12.1.4. Compression Tool

See Section 12.1.4, “Compression Tool”.

12.1.5. CopyTable

CopyTable is a utility that can copy part or of all of a table, either to the same cluster or another cluster. The usage is as follows:

$ bin/hbase org.apache.hadoop.hbase.mapreduce.CopyTable [--starttime=X] [--endtime=Y] [--new.name=NEW] [--peer.adr=ADR] tablename

Options:

  • starttime Beginning of the time range. Without endtime means starttime to forever.
  • endtime End of the time range. Without endtime means starttime to forever.
  • versions Number of cell versions to copy.
  • new.name New table's name.
  • peer.adr Address of the peer cluster given in the format hbase.zookeeper.quorum:hbase.zookeeper.client.port:zookeeper.znode.parent
  • families Comma-separated list of ColumnFamilies to copy.
  • all.cells Also copy delete markers and uncollected deleted cells (advanced option).

Args:

  • tablename Name of table to copy.

Example of copying 'TestTable' to a cluster that uses replication for a 1 hour window:

$ bin/hbase org.apache.hadoop.hbase.mapreduce.CopyTable
--starttime=1265875194289 --endtime=1265878794289
--peer.adr=server1,server2,server3:2181:/hbase TestTable

Note: caching for the input Scan is configured via hbase.client.scanner.caching in the job configuration.

12.1.6. Export

Export is a utility that will dump the contents of table to HDFS in a sequence file. Invoke via:

$ bin/hbase org.apache.hadoop.hbase.mapreduce.Export <tablename> <outputdir> [<versions> [<starttime> [<endtime>]]]

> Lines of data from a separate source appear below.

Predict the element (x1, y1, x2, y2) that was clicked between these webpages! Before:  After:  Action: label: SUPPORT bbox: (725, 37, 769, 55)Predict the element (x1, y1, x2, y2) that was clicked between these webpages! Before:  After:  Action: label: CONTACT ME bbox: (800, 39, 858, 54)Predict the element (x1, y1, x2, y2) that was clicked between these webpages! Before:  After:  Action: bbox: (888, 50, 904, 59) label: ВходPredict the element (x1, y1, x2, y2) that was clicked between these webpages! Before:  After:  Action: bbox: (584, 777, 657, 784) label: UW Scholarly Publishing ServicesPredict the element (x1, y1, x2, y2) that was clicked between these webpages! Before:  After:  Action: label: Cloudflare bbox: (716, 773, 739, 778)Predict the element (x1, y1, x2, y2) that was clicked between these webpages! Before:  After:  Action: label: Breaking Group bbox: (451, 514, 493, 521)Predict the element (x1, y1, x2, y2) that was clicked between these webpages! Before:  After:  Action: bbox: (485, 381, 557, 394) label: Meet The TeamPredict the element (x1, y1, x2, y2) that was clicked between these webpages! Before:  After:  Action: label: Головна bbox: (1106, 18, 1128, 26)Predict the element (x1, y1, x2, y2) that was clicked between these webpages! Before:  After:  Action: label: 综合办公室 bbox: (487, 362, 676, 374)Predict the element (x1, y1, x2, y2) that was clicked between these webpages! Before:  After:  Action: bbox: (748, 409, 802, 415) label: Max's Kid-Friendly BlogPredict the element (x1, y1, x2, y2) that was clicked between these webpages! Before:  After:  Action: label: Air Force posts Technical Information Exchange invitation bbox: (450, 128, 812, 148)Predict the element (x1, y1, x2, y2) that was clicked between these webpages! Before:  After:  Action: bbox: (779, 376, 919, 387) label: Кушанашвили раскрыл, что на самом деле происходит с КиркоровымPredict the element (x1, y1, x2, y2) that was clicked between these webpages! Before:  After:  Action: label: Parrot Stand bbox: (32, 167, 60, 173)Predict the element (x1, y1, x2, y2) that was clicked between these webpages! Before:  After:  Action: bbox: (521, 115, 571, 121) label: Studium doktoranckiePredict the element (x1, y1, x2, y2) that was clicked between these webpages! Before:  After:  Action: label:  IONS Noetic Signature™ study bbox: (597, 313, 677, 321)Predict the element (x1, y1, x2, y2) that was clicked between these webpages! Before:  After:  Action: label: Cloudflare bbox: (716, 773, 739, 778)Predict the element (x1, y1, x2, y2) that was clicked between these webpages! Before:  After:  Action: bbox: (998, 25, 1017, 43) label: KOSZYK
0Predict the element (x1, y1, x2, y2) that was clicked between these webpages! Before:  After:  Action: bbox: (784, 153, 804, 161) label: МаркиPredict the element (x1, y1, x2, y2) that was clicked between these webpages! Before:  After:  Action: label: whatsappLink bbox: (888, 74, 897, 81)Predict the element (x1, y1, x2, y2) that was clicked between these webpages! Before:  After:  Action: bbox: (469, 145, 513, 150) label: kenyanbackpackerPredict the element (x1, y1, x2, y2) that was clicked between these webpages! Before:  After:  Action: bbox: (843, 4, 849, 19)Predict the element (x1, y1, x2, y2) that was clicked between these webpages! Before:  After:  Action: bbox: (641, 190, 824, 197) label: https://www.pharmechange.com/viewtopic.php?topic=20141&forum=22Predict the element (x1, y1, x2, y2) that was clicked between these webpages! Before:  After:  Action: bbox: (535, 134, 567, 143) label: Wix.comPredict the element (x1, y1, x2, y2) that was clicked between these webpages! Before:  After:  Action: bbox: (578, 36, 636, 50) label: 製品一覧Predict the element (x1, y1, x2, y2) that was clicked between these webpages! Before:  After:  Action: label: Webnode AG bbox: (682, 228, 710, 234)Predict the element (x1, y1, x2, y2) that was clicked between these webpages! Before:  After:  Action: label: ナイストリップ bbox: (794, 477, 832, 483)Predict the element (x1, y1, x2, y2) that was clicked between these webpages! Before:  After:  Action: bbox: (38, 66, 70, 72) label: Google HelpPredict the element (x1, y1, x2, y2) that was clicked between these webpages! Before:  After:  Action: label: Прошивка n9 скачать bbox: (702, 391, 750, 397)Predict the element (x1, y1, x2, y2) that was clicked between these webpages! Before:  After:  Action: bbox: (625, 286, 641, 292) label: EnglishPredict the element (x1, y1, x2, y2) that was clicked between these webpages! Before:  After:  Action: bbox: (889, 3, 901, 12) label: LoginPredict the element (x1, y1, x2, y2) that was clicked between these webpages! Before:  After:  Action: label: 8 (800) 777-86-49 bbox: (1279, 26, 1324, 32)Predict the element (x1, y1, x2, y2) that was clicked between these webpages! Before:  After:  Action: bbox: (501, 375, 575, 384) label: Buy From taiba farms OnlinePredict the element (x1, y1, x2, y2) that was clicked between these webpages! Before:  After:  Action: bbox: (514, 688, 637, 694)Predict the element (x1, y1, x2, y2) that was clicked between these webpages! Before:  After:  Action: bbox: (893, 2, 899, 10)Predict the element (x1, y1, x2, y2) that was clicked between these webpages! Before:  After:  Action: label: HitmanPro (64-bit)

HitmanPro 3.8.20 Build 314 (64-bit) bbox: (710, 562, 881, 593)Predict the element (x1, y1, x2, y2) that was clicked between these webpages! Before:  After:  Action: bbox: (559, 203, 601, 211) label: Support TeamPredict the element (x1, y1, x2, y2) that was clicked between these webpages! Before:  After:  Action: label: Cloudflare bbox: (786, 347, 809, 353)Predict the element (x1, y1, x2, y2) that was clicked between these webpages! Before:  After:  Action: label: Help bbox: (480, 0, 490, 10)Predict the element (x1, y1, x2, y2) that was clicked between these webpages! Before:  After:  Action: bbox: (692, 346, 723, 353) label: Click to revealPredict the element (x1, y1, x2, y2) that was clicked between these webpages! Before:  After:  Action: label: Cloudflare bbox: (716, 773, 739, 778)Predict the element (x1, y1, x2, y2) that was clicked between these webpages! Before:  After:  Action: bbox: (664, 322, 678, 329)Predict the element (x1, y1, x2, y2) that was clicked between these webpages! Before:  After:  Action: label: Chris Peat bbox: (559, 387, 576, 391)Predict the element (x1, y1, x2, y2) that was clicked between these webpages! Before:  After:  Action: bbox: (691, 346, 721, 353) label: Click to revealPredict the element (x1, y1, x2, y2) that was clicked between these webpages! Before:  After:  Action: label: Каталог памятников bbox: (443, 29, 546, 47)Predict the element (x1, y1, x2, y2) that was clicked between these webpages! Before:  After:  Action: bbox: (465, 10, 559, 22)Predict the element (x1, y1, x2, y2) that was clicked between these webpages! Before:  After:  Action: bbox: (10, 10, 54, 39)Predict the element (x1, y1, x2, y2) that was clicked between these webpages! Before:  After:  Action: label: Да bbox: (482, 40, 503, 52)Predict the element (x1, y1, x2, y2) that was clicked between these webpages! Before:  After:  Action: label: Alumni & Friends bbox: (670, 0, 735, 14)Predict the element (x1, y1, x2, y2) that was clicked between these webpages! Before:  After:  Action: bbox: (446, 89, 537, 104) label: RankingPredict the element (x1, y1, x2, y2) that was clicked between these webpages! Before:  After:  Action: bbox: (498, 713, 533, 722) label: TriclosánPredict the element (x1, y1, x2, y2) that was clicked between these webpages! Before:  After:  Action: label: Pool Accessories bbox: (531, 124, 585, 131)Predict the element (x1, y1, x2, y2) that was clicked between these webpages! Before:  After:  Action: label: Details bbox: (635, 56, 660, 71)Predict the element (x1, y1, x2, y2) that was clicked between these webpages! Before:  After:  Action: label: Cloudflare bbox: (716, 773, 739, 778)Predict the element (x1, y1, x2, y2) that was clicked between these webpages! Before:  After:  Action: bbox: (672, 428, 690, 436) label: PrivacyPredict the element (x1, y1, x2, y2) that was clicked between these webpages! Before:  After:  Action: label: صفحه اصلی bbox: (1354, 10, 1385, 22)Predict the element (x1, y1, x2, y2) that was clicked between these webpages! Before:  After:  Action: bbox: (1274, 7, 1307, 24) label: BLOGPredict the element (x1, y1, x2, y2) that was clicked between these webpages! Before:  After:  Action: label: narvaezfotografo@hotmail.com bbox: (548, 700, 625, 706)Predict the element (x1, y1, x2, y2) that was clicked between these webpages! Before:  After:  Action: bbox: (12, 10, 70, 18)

Note: caching for the input Scan is configured via hbase.client.scanner.caching in the job configuration.

12.1.7. Import

Import is a utility that will load data that has been exported back into HBase. Invoke via:

$ bin/hbase org.apache.hadoop.hbase.mapreduce.Import <tablename> <inputdir>

12.1.8. WALPlayer

WALPlayer is a utility to replay WAL files into HBase.

The WAL can be replayed for a set of tables or all tables, and a timerange can be provided (in milliseconds). The WAL is filtered to this set of tables. The output can optionally be mapped to another set of tables.

WALPlayer can also generate HFiles for later bulk importing, in that case only a single table and no mapping can be specified.

Invoke via:

$ bin/hbase org.apache.hadoop.hbase.mapreduce.WALPlayer [options] <wal inputdir> <tables> [<tableMappings>]>

For example:

$ bin/hbase org.apache.hadoop.hbase.mapreduce.WALPlayer /backuplogdir oldTable1,oldTable2 newTable1,newTable2

12.1.9. RowCounter

RowCounter is a utility that will count all the rows of a table. This is a good utility to use as a sanity check to ensure that HBase can read all the blocks of a table if there are any concerns of metadata inconsistency.

$ bin/hbase org.apache.hadoop.hbase.mapreduce.RowCounter <tablename> [<column1> <column2>...]

Note: caching for the input Scan is configured via hbase.client.scanner.caching in the job configuration.